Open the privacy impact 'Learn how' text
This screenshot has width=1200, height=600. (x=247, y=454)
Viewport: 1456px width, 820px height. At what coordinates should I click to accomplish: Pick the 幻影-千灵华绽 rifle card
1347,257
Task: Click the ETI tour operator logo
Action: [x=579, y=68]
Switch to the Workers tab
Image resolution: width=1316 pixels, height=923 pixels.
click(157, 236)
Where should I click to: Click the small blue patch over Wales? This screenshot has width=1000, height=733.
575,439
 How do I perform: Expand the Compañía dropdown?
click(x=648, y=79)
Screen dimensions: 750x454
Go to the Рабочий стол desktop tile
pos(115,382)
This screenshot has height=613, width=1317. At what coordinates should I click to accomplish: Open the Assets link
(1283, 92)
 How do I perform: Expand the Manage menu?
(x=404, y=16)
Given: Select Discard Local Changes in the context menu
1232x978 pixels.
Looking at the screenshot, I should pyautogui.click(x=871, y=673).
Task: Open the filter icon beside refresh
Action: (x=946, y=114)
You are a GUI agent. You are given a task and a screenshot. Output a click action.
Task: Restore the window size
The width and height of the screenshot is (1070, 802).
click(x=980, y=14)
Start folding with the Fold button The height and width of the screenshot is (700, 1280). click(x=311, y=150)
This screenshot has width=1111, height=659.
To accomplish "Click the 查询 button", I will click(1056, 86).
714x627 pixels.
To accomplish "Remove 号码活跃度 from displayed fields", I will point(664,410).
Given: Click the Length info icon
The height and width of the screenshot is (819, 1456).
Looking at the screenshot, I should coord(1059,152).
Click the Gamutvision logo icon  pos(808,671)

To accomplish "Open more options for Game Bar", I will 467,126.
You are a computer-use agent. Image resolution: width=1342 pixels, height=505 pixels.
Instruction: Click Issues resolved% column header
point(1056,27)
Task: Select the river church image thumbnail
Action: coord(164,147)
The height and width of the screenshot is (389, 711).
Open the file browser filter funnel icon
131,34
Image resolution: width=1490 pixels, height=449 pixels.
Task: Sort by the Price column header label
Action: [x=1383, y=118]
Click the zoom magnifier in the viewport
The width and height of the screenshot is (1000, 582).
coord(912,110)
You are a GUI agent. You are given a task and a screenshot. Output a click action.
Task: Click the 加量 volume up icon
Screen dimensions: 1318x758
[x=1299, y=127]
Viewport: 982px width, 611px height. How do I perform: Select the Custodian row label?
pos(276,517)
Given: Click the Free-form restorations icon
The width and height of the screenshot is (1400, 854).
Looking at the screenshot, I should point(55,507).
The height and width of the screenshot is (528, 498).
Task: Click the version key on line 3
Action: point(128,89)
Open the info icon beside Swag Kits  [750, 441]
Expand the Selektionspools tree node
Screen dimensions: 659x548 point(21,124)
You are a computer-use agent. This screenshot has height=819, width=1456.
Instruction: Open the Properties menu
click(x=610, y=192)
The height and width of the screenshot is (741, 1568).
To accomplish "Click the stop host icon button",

----------------

How many lines in the entries above include the string "button"? Give only the number.

3